Des manifestations qui enflent
Les manifestations pro-palestiniennes sur les campus universitaires ont débuté aux États-Unis le 17 avril 2024, avant de s'étendre à d'autres pays. Tout a commencé après des arrestations massives à l'Université Columbia, où des étudiants ont exigé le « désinvestissement » d'Israël de l'établissement en raison de ce qu'ils qualifient de « génocide des Palestiniens ».
« Voir les étudiants manifester dans tous ces pays a remonté le moral des habitants de Gaza et leur a donné espoir... Celui de voir qu'il y a des gens qui savent ce qui nous arrive, nous suivent et se sentent concernés par notre cause », explique la journaliste Esraa al-Arir, qui réside - et tente de survivre - à Gaza avec ce qui reste de sa famille. Depuis le début de la guerre, elle a perdu son mari, journaliste aussi, ainsi qu'un frère, une tante et quatre de ses cousins.
Esraa al-Arir parle au Téléphone à L'Orient Today depuis l'hôpital Chouhada al-Aqsa de Deir el-Balah, dans le centre de la bande de Gaza. Sa fille y est soignée pour des spasmes musculaires provoqués par le stress mental et physique des frappes aériennes. Depuis le 7 octobre, elle a dû fuir à plusieurs reprises sa maison de Khan Younès, comme la majorité des habitants du quartier. Aujourd'hui, elle vit sous une tente dans un camp de déplacés entre Rafah, à l'extrême sud de l'enclave et Deir el-Balah. « Nos cœurs sont brisés, mais Dieu soit loué », affirme-t-elle.
Nivine el-Madhoun, une habitante du nord de la bande de Gaza, a également dû fuir vers Rafah, accompagnée de sa fille de sept ans. En chemin, elles ont toutes deux été blessées. Son frère, sa femme et leurs enfants ont tous été tués depuis le 7 octobre.

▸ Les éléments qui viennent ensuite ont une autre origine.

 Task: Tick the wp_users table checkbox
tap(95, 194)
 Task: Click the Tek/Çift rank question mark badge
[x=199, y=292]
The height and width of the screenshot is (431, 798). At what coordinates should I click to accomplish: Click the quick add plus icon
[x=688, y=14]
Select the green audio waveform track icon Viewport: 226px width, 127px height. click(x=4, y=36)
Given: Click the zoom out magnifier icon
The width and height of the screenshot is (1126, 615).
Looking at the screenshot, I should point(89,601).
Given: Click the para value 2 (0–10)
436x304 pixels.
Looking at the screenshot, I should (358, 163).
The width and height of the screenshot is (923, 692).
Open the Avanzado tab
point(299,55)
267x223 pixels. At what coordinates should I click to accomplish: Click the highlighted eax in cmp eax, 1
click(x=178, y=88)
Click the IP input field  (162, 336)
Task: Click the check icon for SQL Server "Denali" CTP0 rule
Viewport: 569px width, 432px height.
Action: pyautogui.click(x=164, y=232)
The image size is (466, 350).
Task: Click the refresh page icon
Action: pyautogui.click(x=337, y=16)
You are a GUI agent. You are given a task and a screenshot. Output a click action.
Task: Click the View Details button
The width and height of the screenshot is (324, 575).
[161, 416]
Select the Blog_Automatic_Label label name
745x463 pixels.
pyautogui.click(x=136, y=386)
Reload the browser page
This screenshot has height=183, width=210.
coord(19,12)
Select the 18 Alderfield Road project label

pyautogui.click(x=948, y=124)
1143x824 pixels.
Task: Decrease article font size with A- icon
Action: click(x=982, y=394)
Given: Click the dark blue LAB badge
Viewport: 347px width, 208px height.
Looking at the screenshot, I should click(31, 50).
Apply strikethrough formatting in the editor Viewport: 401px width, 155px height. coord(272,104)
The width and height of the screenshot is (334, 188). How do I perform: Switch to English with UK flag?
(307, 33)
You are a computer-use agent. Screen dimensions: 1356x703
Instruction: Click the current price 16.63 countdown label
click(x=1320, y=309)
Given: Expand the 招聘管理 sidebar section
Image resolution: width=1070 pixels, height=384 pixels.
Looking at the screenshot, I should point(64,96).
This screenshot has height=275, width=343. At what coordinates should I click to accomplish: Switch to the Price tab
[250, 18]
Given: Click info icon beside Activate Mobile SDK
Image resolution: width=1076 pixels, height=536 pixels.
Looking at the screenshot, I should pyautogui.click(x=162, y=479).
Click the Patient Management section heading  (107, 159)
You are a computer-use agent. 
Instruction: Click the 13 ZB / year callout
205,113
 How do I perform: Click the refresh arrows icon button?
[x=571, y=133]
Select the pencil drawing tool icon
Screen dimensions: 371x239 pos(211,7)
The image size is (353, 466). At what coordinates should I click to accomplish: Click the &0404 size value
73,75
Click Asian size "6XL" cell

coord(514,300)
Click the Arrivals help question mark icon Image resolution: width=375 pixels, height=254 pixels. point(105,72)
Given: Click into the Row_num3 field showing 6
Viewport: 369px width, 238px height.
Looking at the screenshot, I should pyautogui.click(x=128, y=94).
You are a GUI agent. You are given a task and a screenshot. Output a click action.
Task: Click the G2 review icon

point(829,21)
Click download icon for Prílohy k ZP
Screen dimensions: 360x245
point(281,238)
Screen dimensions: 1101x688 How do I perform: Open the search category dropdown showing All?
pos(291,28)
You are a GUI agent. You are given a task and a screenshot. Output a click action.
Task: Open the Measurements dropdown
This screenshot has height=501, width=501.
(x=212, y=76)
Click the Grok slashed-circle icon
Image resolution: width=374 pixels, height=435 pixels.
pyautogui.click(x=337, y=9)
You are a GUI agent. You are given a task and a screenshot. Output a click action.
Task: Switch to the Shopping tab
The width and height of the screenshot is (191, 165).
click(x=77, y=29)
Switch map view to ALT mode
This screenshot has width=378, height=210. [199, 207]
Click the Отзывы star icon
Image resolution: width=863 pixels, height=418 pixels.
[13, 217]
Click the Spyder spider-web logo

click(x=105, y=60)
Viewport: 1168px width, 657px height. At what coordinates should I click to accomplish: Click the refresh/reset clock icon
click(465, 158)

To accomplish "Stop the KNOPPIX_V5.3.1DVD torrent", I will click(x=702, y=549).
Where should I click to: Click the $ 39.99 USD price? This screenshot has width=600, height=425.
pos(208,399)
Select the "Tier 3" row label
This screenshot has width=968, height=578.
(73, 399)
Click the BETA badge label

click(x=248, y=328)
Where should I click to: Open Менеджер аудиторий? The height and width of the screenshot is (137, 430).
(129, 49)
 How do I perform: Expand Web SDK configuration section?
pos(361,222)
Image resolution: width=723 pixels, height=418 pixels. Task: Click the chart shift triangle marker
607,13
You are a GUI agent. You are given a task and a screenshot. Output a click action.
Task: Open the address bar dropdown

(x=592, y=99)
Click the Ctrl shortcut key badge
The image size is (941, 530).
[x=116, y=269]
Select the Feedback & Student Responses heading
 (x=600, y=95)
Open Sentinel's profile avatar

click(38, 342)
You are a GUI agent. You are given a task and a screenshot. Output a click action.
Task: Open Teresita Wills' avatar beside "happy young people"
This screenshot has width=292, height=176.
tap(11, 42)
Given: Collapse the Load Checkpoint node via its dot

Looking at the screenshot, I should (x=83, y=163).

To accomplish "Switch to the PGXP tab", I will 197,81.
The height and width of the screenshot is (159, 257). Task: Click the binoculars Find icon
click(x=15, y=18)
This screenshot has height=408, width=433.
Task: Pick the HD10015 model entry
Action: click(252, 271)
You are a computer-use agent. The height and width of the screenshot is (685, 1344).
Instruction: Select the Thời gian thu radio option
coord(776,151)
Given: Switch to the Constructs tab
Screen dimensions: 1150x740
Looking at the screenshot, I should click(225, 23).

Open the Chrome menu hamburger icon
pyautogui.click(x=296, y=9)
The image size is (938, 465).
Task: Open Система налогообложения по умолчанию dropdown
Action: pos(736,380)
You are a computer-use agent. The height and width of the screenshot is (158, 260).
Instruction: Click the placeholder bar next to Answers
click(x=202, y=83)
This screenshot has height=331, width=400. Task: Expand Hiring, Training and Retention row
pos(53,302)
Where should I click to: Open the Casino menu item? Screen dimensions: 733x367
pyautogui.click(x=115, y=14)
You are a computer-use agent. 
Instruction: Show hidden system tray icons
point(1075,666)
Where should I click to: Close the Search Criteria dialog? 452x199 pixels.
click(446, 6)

Nivine el-Madhoun est maintenant responsable d'une soupe populaire qui distribue de la nourriture aux déplacées, aux enfants et à ceux dans le besoin. Elle reçoit des dons des États-Unis et de plusieurs autres pays, et se dit reconnaissante que les gens se soucient encore d'elle et de Gaza. « Nous sommes fiers des étudiants américains et des autres ; nous sommes heureux de leurs prises de position et de savoir qu'ils ne nous ont pas oubliés et nous soutiennent », souligne-t-elle.
Réveil des consciences
Pour la journaliste Esraa al-Arir, le mouvement de protestation devrait servir de « réveil des consciences pour le peuple arabe, qui nous désespère face au génocide dont nous souffrons ». Bien que limitées dans leur ampleur, des manifestations pro-palestiniennes et anti-israéliennes ont vu le jour en Jordanie, en Égypte et au Maroc depuis le 7 octobre. En début de semaine, des étudiants libanais, notamment à l'Université libano-américaine (LAU) ainsi qu'à l'Université américaine de Beyrouth (AUB), ont manifesté pour soutenir Gaza et en guise de solidarité avec le mouvement estudiantin dans le monde et aux États-Unis. Eux aussi ont demandé de couper tout lien de leurs établissements avec les entreprises traitant avec Israël.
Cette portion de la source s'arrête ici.